[Python-Dev] Re: Pass the Python thread state to internal C functions

2019-11-14 Thread Victor Stinner
Le jeu. 14 nov. 2019 à 04:55, Larry Hastings  a écrit :
> I'm pretty sure you understand the sentence "Pulling it out of TLS was too 
> slow".  At the time CPython used the POSIX APIs for accessing thread local 
> storage, and I didn't know about and therefore did not try this "__thread" 
> GCC extension.  I do remember trying some other API that was purported to be 
> faster--maybe a GCC library function for faster TLS access?--but I didn't get 
> that to work either before I gave up on it out of frustration.

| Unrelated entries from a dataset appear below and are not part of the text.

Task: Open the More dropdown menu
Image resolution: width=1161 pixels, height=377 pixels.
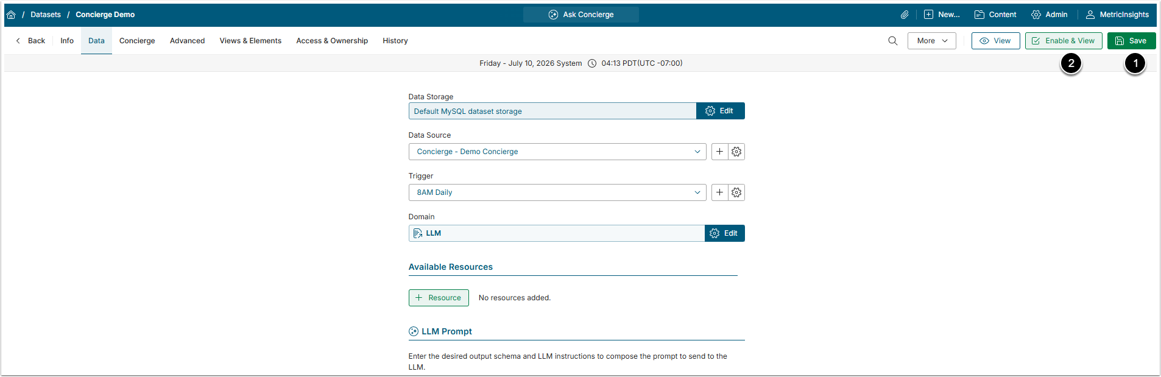Action: click(932, 41)
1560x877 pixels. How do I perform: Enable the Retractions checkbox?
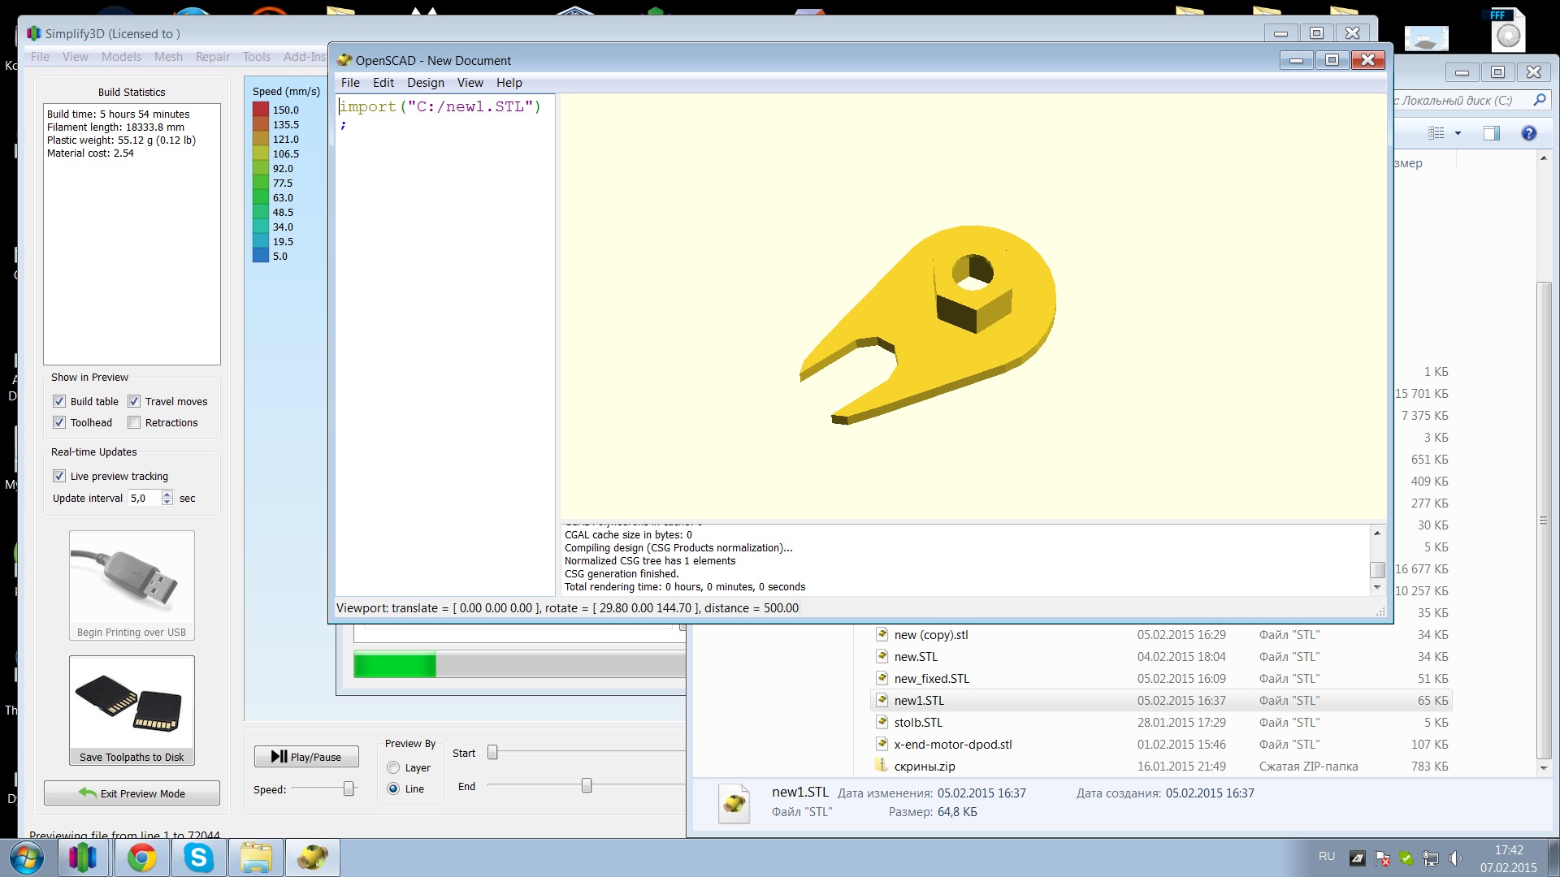tap(134, 422)
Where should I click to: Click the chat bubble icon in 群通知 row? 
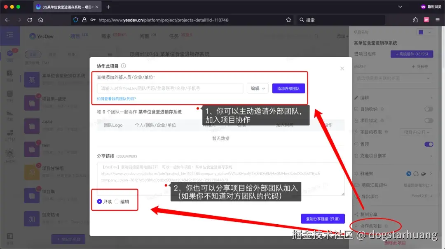(416, 174)
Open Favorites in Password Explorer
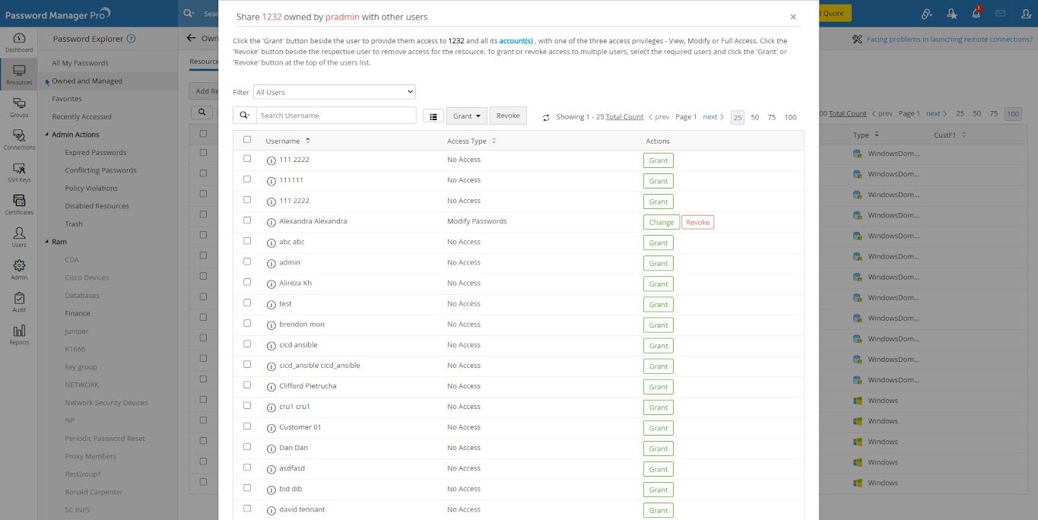The image size is (1038, 520). click(67, 99)
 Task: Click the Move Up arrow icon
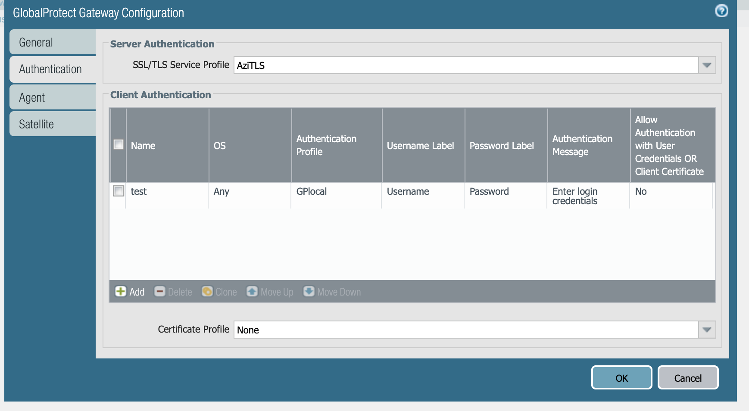pos(252,292)
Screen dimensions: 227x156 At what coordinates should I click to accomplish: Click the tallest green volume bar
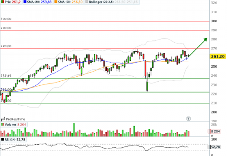(74, 129)
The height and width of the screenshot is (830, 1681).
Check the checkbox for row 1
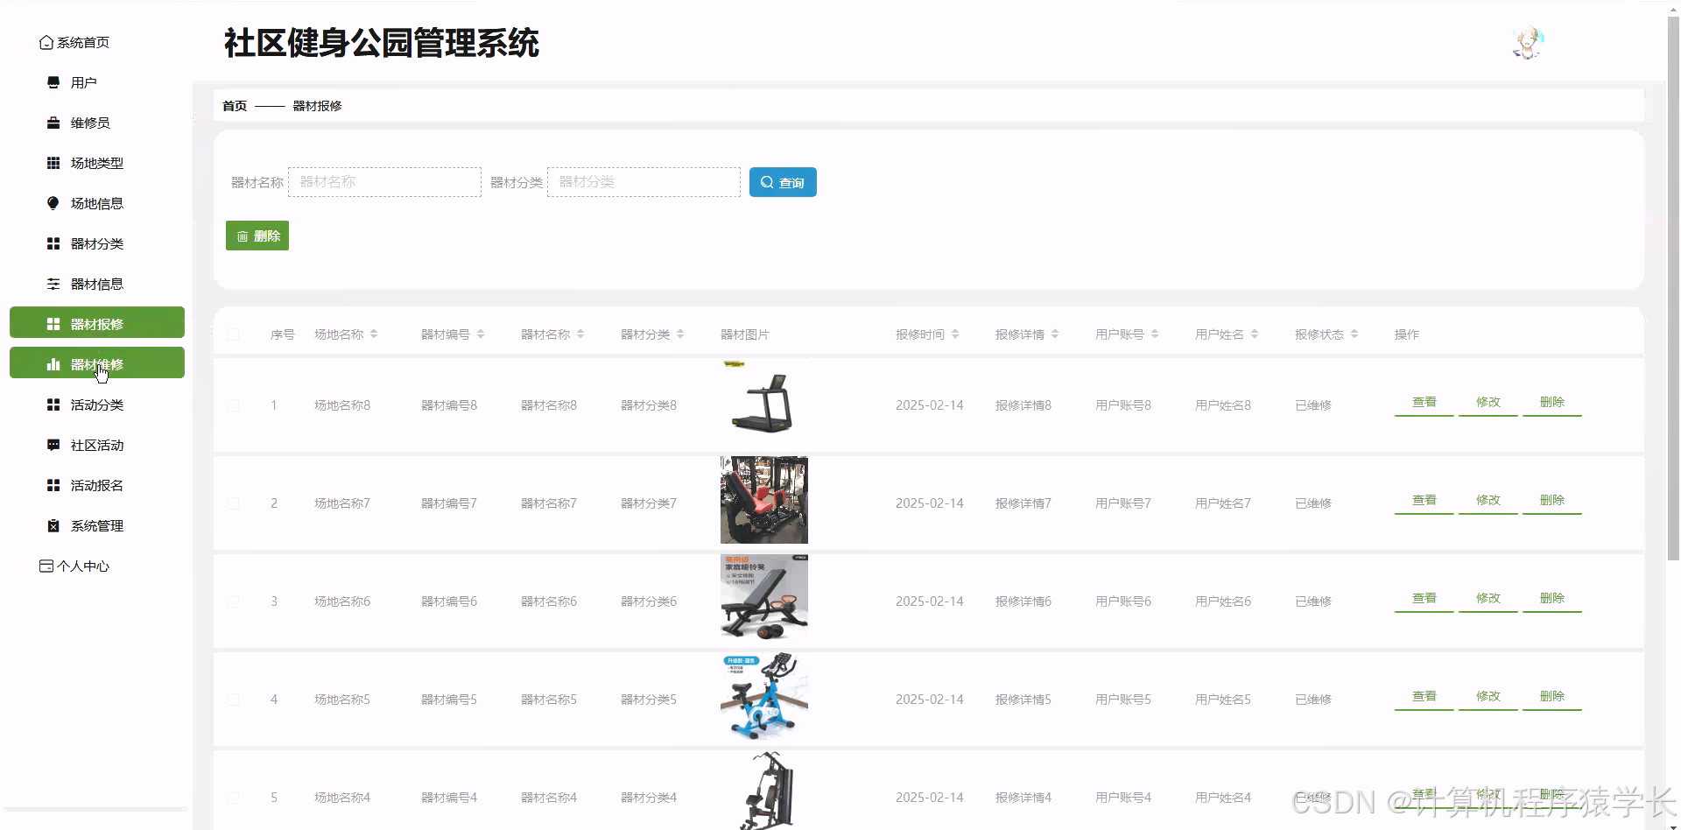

I asked for confirmation, since I was surprised. But when I looked at
assembly with my friend, we played with __thread not with
pthread_getspecific().

So thanks for confirming that "getting tstate" can be a performance
bottleneck: that's a very good reason to pass it explicitly.

> I also took the opportunity to pass my "reference count manager" data as a 
> separate parameter, which again was per-thread and again was a major win at 
> the time.

Another approach would be to pass a "PyContext*" pointer which
contains tstate, but also additional fields. But I chose to state with
a direct "PyThreadState* tstate" to avoid one indirection to every
tstate access. Currently, tstate seems to be enough for the current
code base.

Victor
-- 
Night gathers, and now my watch begins. It shall not end until my death.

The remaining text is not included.